Origine et histoire du Château de Vallabrix
Le château de Vallabrix, situé dans le village éponyme du Gard, est un vestige architectural de la Renaissance, daté de la 2e moitié du XVIe siècle. Sa façade, aujourd’hui classée Monument Historique (1997), est le seul élément subsistant de l’ancien château seigneurial. À l’origine, elle dominait la place du village avant d’être déplacée au fond de la cour entre la fin du XIXe et le début du XXe siècle. Cette façade se distingue par son style Renaissance : fronton ouvragé, six pilastres à chapiteaux corinthiens, et des frises décoratives. Les ouvertures d’origine, aujourd’hui murées, en font un décor purement esthétique.
Le château est associé à Mathieu de Bargeton, premier seigneur connu de Vallabrix, anobli en 1533 par François Ier. Il acquiert la juridiction du domaine en 1535, et son lien avec la Cour suggère qu’il ait commandité la façade, probablement construite vers 1560. Au XVIIe siècle, le château devient une coseigneurie partagée entre les Bargeton et des familles nobles alliées, comme les Ruffier. Au XIXe siècle, le bien, déchu de son statut noble, est divisé en deux parcelles (acte de 1877) : une partie habitable avec cour et porche, l’autre agricole (grange et jardin).

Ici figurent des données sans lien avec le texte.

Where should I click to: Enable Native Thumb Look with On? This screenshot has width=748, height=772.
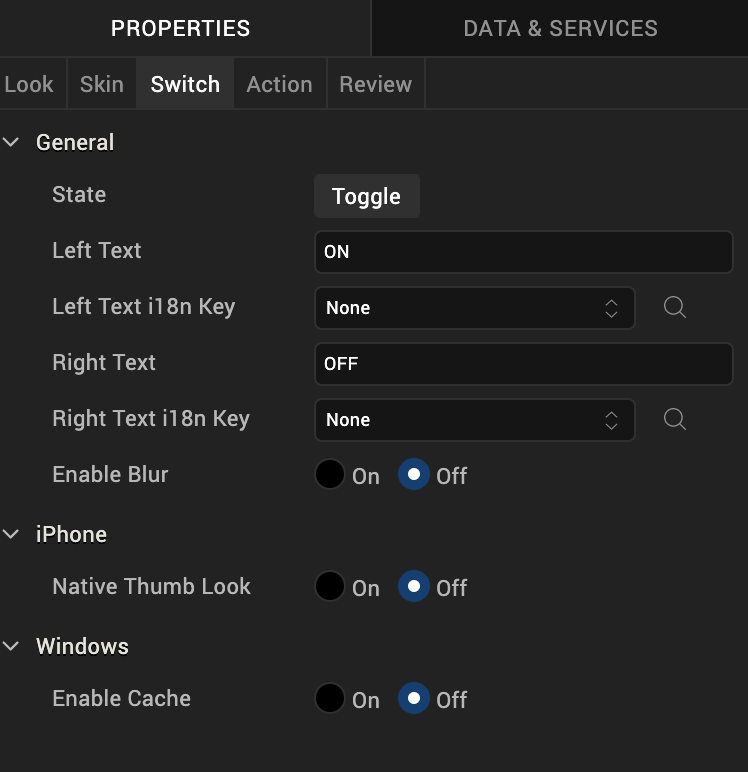coord(330,587)
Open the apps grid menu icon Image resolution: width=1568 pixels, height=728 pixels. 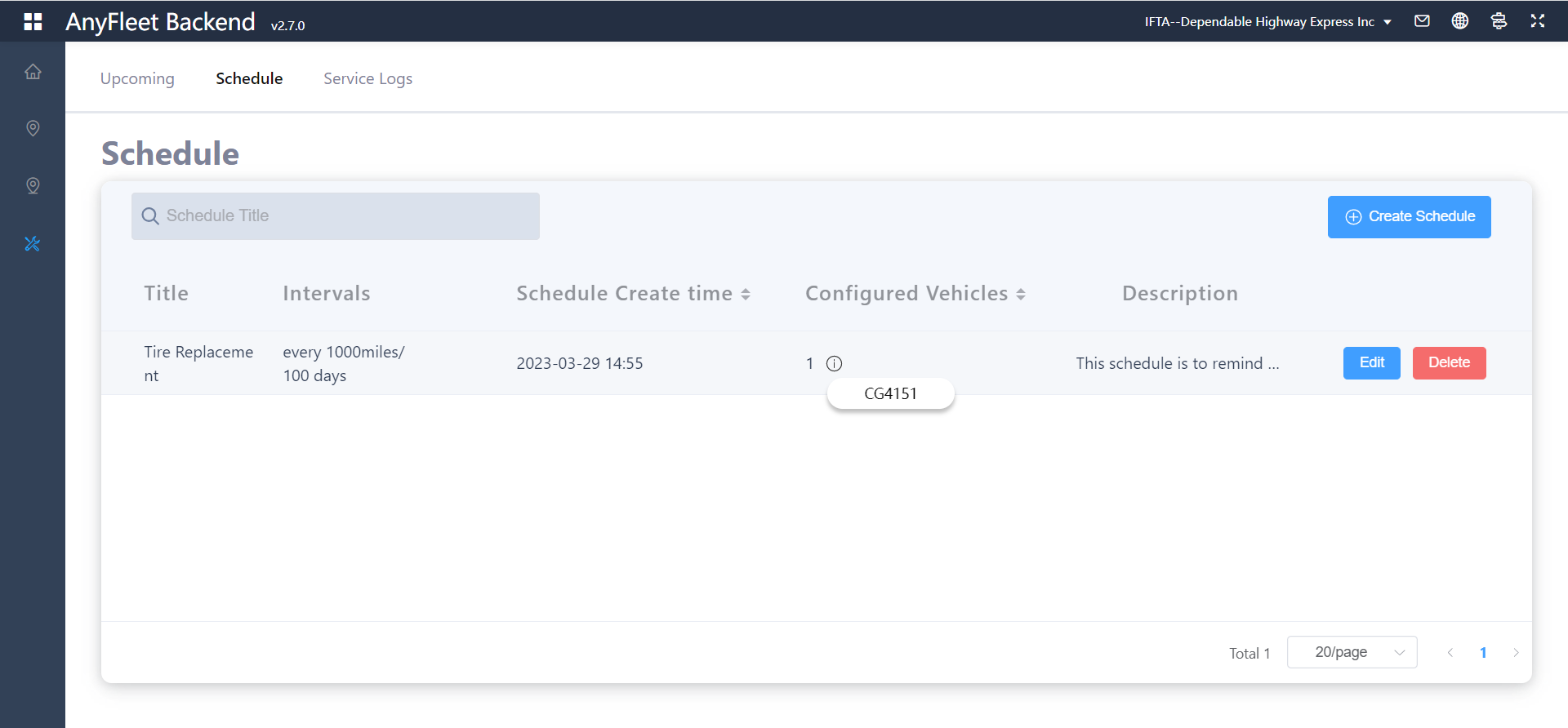33,21
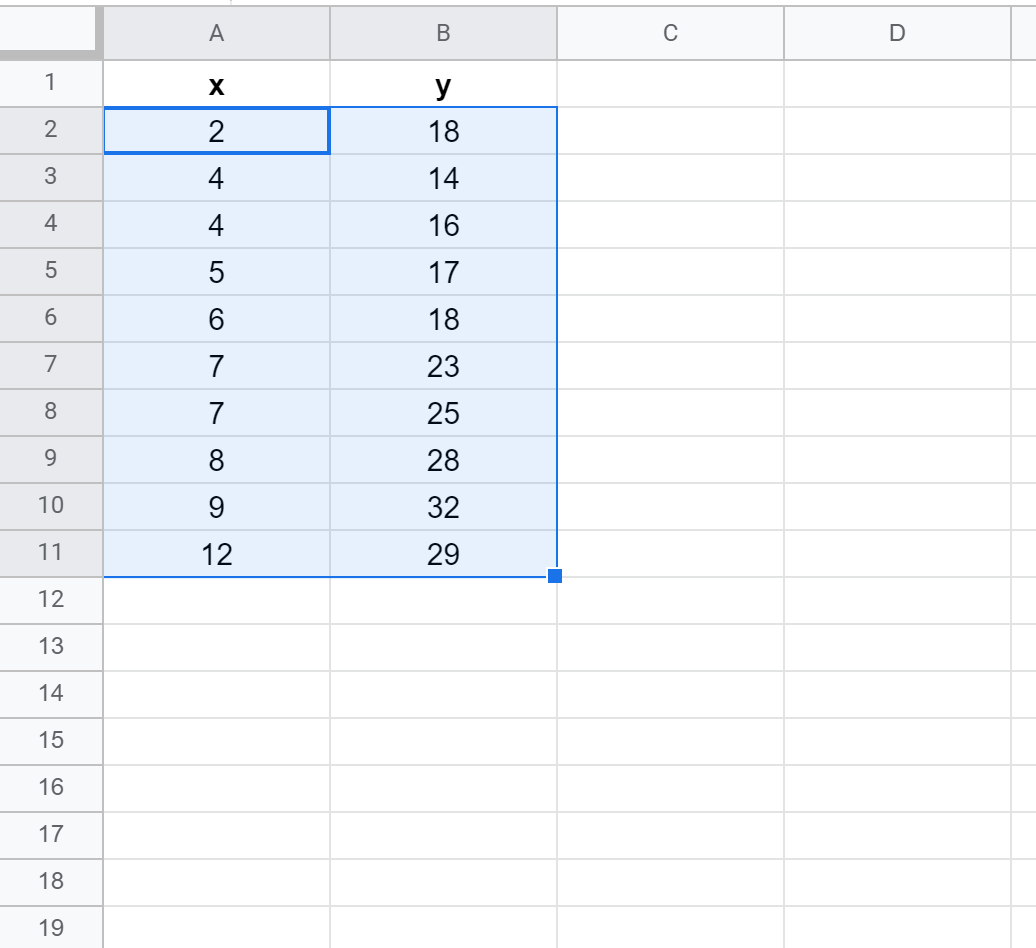Select row 11 header

[51, 553]
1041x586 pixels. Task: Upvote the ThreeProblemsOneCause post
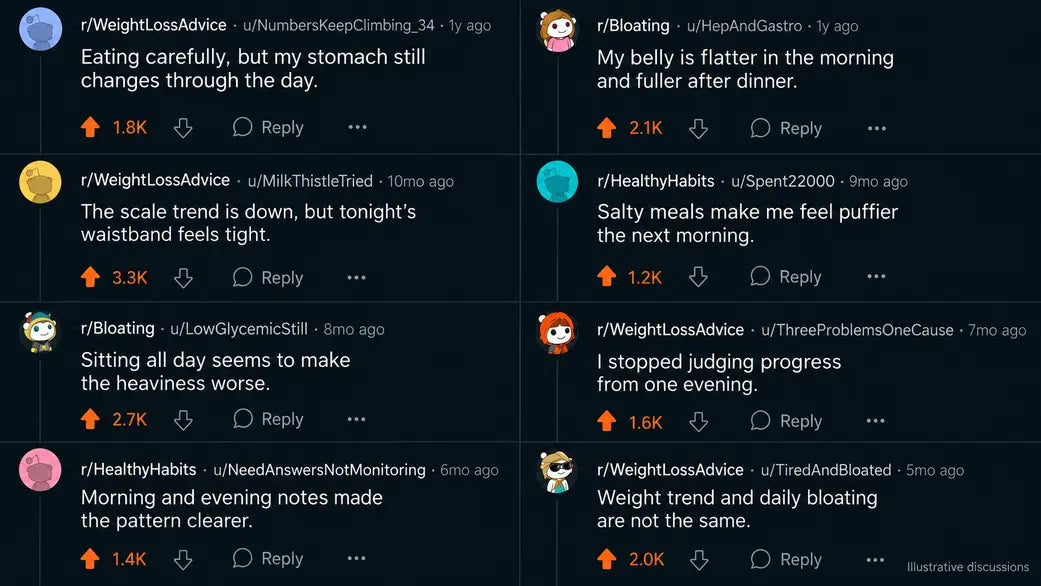tap(606, 421)
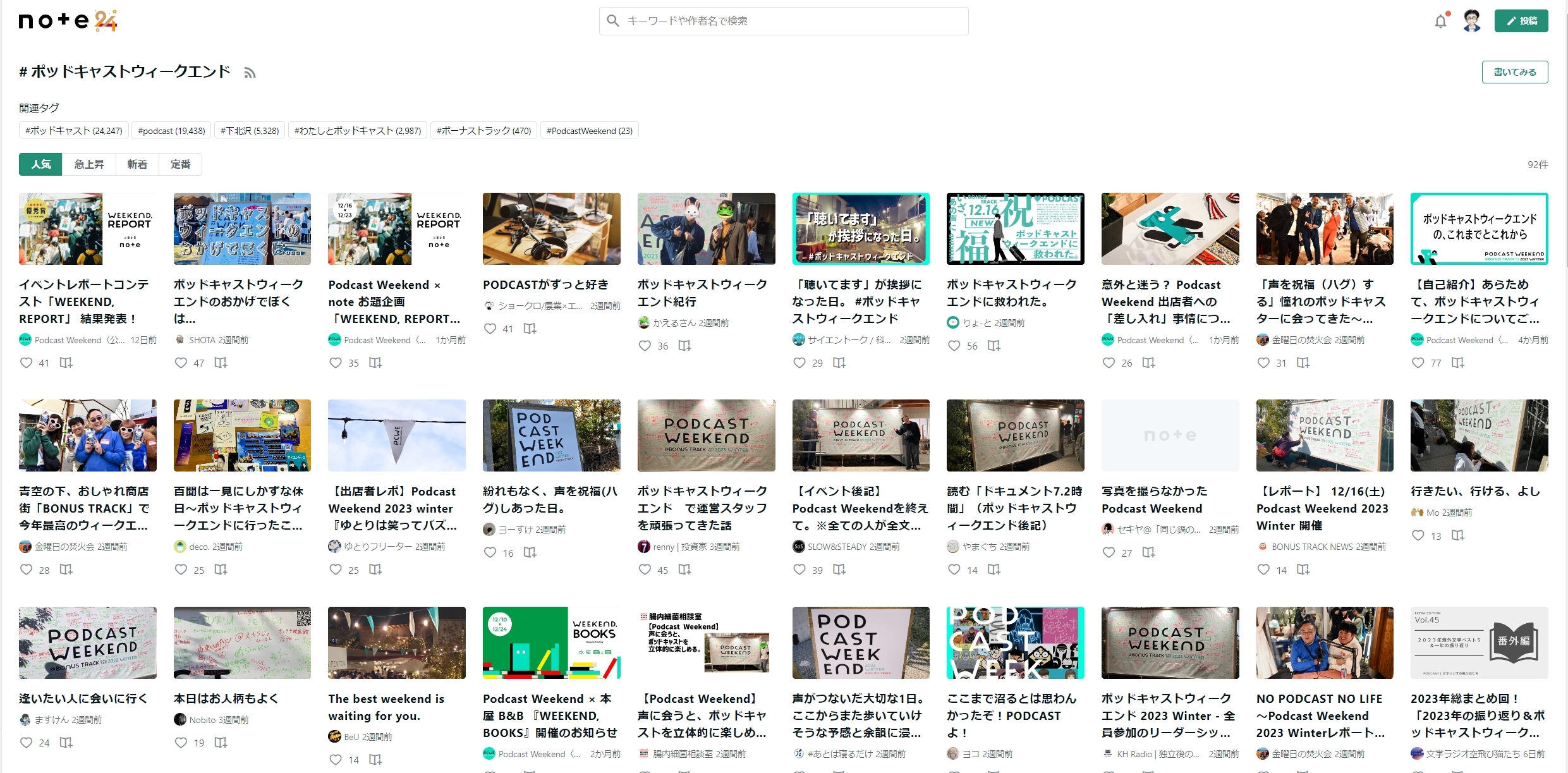
Task: Select the 新着 tab
Action: 137,164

Les sources historiques locales, comme le compoix de 1728 et le cadastre napoléonien de 1823, attestent de son évolution foncière. En 1209, le site appartenait déjà au comte de Toulouse, dépendant de l’évêque d’Uzès. Aujourd’hui, la division du château est visible dans sa structure : un mur intérieur coupe la façade en deux, et les toits, remaniés, présentent des orientations distinctes. Depuis 2009, une des parcelles (n°262) est devenue propriété communale.
L’édifice illustre les transformations sociales et architecturales d’un domaine seigneurial, passé du statut de bien noble à une division bourgeoise et agricole. Son inscription aux Monuments Historiques en 1997 protège ses façades et toitures, témoins d’un patrimoine Renaissance méconnu en Languedoc-Roussillon (aujourd’hui Occitanie).